Rattrapage obligatoire en cette fin d’année pour Arnaud Fournier, ex moitié des inclassables Hint, auteur de 100% Black Puzzle, son premier album solo, un des derniers grands disques de l’année 2025.

Arnaud Fournier est un drôle d’oiseau. Multi-instrumentiste talentueux (guitare, saxophone, trompette, samples), moitié du groupe inclassable Hint, avec Hervé Thomas, qui s’est reformé en 2024 pour une tournée « événementielle » pour ses trente ans, musicien professionnel dès lors, aussi fondateur de La Phaze, des Dead Hippies, et d’Atonalist, ayant ouvert pour Thurston Moore et, plus récemment, les Young Gods, l’homme s’est aussi multiplié depuis, aussi bien comme régisseur de tournée (pour Herman Dune, Miossec ou Gogol Bordello) ou manager (de Dead Chic) que comme responsable de mastère en management de projet musical (à l’ESG Nantes).
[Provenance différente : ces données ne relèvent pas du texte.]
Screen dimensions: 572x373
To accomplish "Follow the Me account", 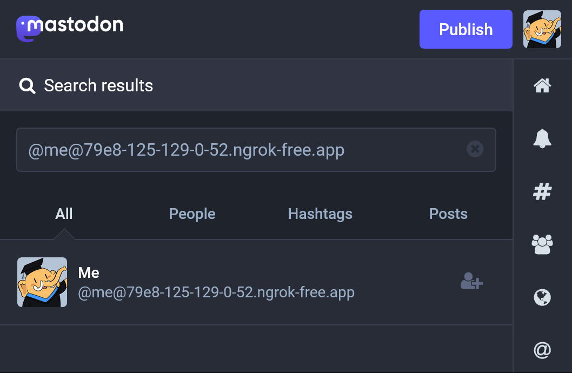I will coord(471,282).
De quoi en faire un homme, et un artiste, insaisissables. Angevin sûrement. Des Pays-de-Loire également, du type « dans le radar » de l’ultraréac (néanmoins « philippiste » officiellement) Christelle Morançais, Présidente du conseil régional coupeuse de subventions à ces « fichus artistes gauchistes-qui-polluent-les-têtes-blondes-de-nos-enfants-vendéens, qui devraient plutôt être biberonnés au Puy du Fou comme chacun sait, afin de mieux filer droit ». Le genre de mec qui assume de produire une mélange inclassable, rock noir, post-rock à drones, ambient poisseuse et reflets métalliques, parfois cuivrés ou électroniques. Le genre de type que Christelle Morançais ne voudrait pour rien au monde subventionner, encore moins croiser dans une ruelle du centre de Nantes ou d’Angers : son pire cauchemar. Un héros contemporain potentiel donc, pour Benzine et ses lecteurs.
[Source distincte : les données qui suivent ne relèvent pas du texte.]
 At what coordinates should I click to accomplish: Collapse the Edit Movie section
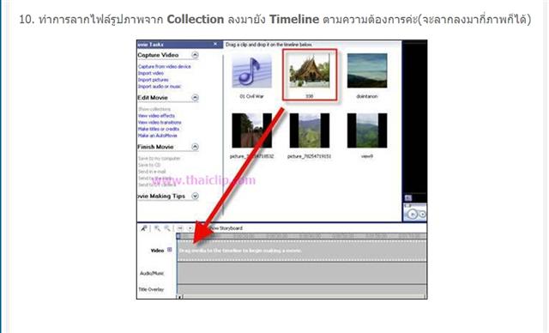[195, 98]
Le genre de type qui force le respect en publiant, à la veille des vacances de la Toussaint, sa première œuvre solo, album rouleau compresseur de sons, d’émotions, d’énergies, merci encore une fois à l’aventureuse Ici d’ailleurs, multirécidiviste en la matière, et en particulier en cette fin 2025, pour les nouveaux albums de Michel Cloup ou encore de Zërö. 100% Black Puzzle, au titre faisant référence directe à Hint (et son album 100% White Puzzle) est muni d’une pochette peu engageante, mais esthétique, barre de HLM mi grisée, mi rosâtre, ce pourrait être n’importe où, surtout dans une banlieue française ou downtown. Et de cinq tracks seulement en 40 minutes, du type à demander patience et engagement à l’auditeur, pas le genre de chose à fredonner sous la douche. 100% Black Puzzle, la chanson, ouvre le bal avec quasiment 9 minutes instrumentales au compteur, débutée dans les arpèges délicats, évoluant vers des ciels orageux, chargés en électricité, mais aussi en électronique discrète, paysage de tempête progressive de distorsions balayé par une trompette angoissée, apaisée sur la fin, en mode free jazz enfin serein.
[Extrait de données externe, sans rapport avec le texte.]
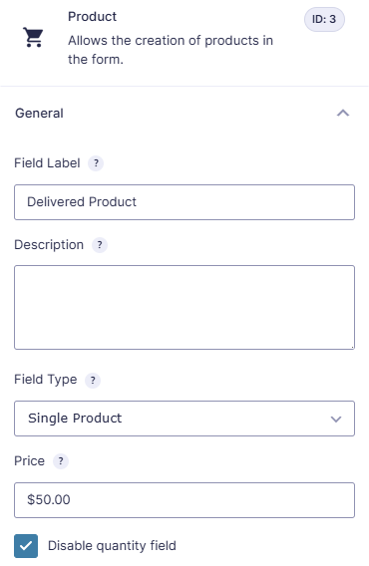The height and width of the screenshot is (566, 369).
Task: Open the Description help question icon
Action: 100,245
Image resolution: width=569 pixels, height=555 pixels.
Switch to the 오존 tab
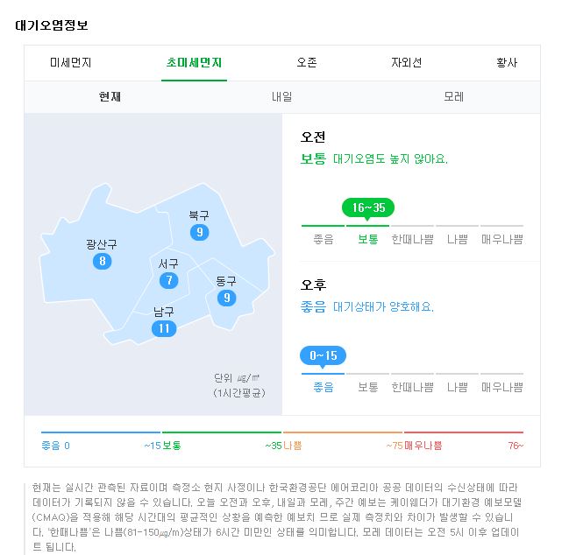point(307,63)
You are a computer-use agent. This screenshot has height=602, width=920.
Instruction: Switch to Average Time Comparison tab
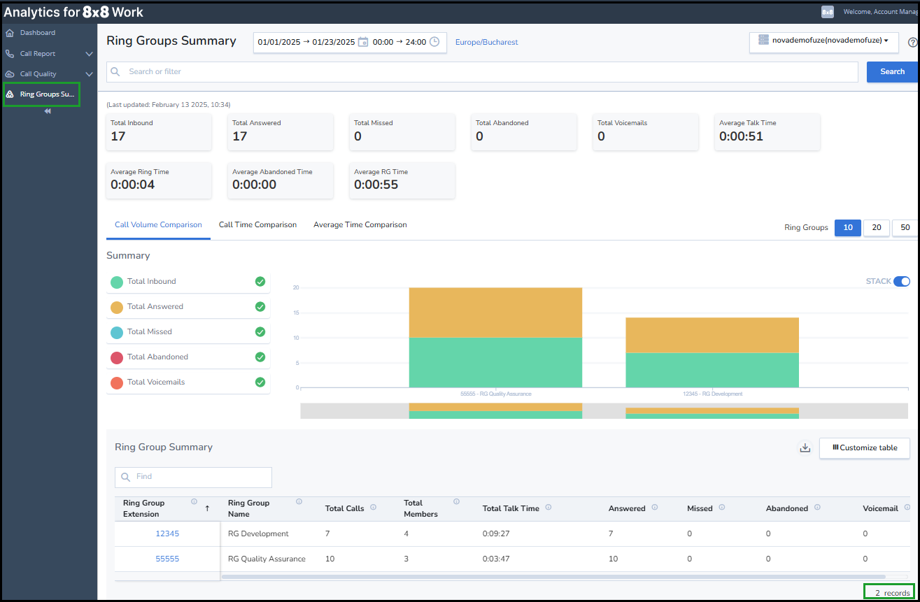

Décidément, le post-rock n’est pas mort en 2025, année marquée par les nouveaux efforts de Mogwai ou encore Tortoise, mais aussi par son renouveau inattendu (avec par exemples les Britanniques de Caroline). Ce territoire, c’est aussi celui d’un de nos plus brillants combos, Oiseaux-Tempête, dont on retrouve ici une des chevilles ouvrières, Frédéric D. Oberland, sur Miroirs, quatrième track, sur laquelle nous reviendrons. Auparavant, il fallait en passer une inattendue sucrerie, dans l’univers de l’Angevin, It’s The Leaving That’ll Kill You, d’à peine plus de 6 minutes, trip folk dense musicalement porté par la trompette de Fournier, de plus en plus noisy, et la contrebasse de son complice Jean-Michel Audoire. Un morceau comme égayé par la voix de David Ivar aka Herman Dune, fidèle parmi les fidèles (dont Fournier est le tour manager), qui donne sa chaleur naturelle et quasi pop au refrain, et, partant, à la chanson, classique instantané de cette fin 2025 ! New York Belle Île, sabir géographique, rallie ensuite deux géographies distinctes, néanmoins chères au cœur de l’auteur de 100% Black Puzzle, dans une chanson de transition courte (3 minutes), là encore structurée par le jeu de la trompette onirique, en canon de sonorités plus noisy (drones et distorsions), de percussions angoissées, composant un nouveau paysage perturbé, sombre et rayonnant, tel une version viciée de la sonnerie aux morts de l’armée américaine, hommage perturbé et méditatif aux disparus. Des chansons de transition de cette trempe, il n’y a pas sur tous les albums : chanson de transition de l’année !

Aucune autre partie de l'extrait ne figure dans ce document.